(Requisitos de tareas):
- a) Enumera, en el orden en que aparecen por primera vez y sin repetir ninguno, los números de versículo citados entre paréntesis con la forma «v.» en el texto sobre el mar de Tiberias.
- b) Por favor, reescribe el fragmento del texto sobre el mar de Tiberias que empieza con «Al llegar la» y sigue hasta «una percepción espiritual.», sustituyendo «playa» por «orilla».

(Texto para leer):
══════
4 - El Mar de Tiberias (Juan 21:17)
En esta aleccionadora escena, Pedro y Juan ocupan de nuevo un lugar destacado, y por cuarta vez Juan es referido como «el discípulo a quien Jesús amaba» (v. 7). Como de costumbre, el inquieto e impulsivo Pedro toma la delantera, volviéndose a su antigua ocupación. Él no se entretiene en consultar a los demás para actuar así, sino que simplemente dice: «Voy a pescar». Debido a su influencia sobre los demás discípulos, «ellos le dijeron: Vamos nosotros también contigo». Así que ellos le siguieron, y a pesar de afanarse toda «aquella noche no pescaron nada» (v. 3).
Al llegar la mañana, «se presentó Jesús en la playa; mas los discípulos no sabían que era Jesús» (v. 4). Y habiéndoles puesto de manifiesto por medio de su pregunta (v. 5) la inutilidad de sus esfuerzos puestos en práctica, sin su dirección, procede a manifestarles cuán benditos pueden ser los resultados cuando se actúa bajo su control (v. 6). Inmediatamente «el discípulo al cual Jesús amaba» intuye quien es él, y exclama: «¡Es el Señor!» (v. 7). Aquel que confiaba en el amor del Señor por él es quien inmediatamente tiene una percepción espiritual.
══════
(Registros proporcionados):
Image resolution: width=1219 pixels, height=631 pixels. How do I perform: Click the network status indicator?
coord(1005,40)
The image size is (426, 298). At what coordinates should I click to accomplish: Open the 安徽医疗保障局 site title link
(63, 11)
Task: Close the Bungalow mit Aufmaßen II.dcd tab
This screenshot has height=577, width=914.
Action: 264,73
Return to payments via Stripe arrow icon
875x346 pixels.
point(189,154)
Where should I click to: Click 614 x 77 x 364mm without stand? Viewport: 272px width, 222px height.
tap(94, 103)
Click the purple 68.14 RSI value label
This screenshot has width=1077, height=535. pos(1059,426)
══════
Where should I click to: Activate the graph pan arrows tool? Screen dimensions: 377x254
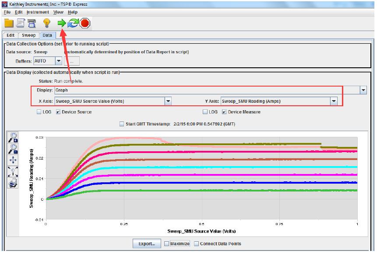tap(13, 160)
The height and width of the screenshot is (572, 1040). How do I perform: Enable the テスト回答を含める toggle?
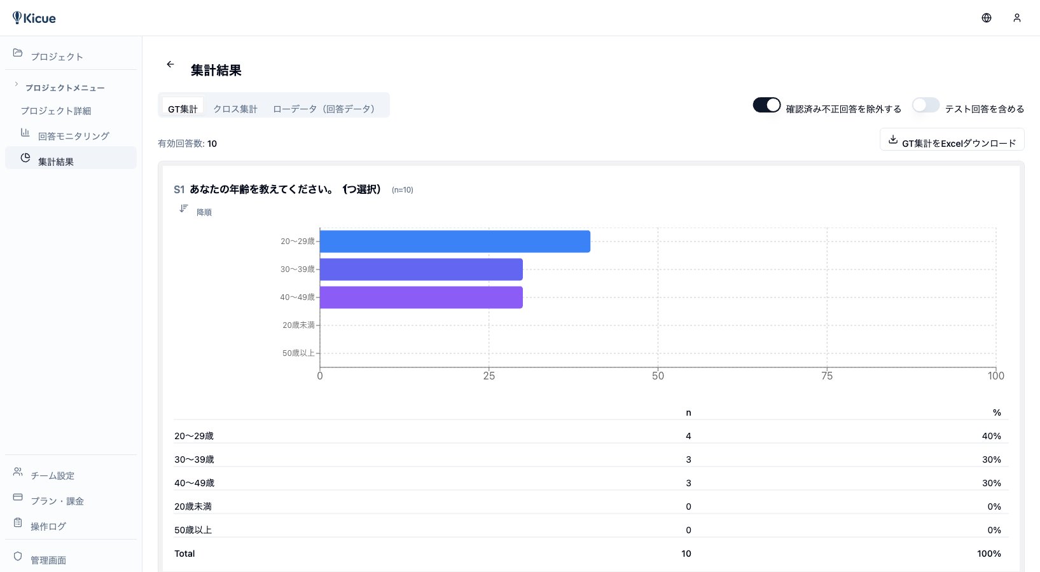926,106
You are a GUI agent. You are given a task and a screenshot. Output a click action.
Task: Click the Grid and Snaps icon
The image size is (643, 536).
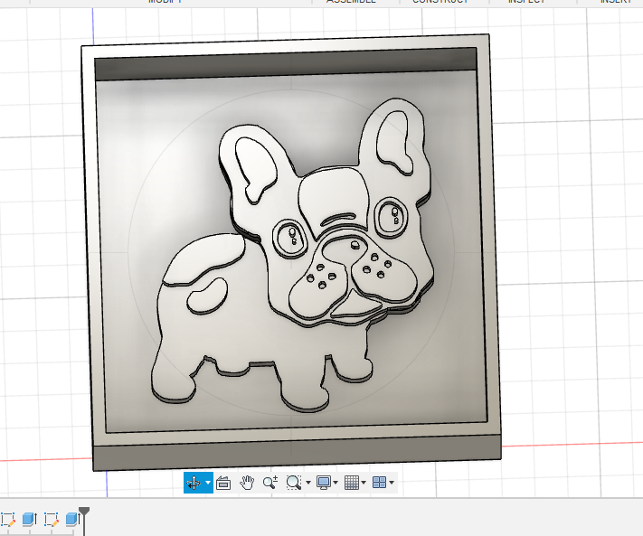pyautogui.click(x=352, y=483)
══════
(Respuestas por tarea):
- a) 7, 3, 4, 5, 6

- b)
Al llegar la mañana, «se presentó Jesús en la orilla; mas los discípulos no sabían que era Jesús» (v. 4). Y habiéndoles puesto de manifiesto por medio de su pregunta (v. 5) la inutilidad de sus esfuerzos puestos en práctica, sin su dirección, procede a manifestarles cuán benditos pueden ser los resultados cuando se actúa bajo su control (v. 6). Inmediatamente «el discípulo al cual Jesús amaba» intuye quien es él, y exclama: «¡Es el Señor!» (v. 7). Aquel que confiaba en el amor del Señor por él es quien inmediatamente tiene una percepción espiritual.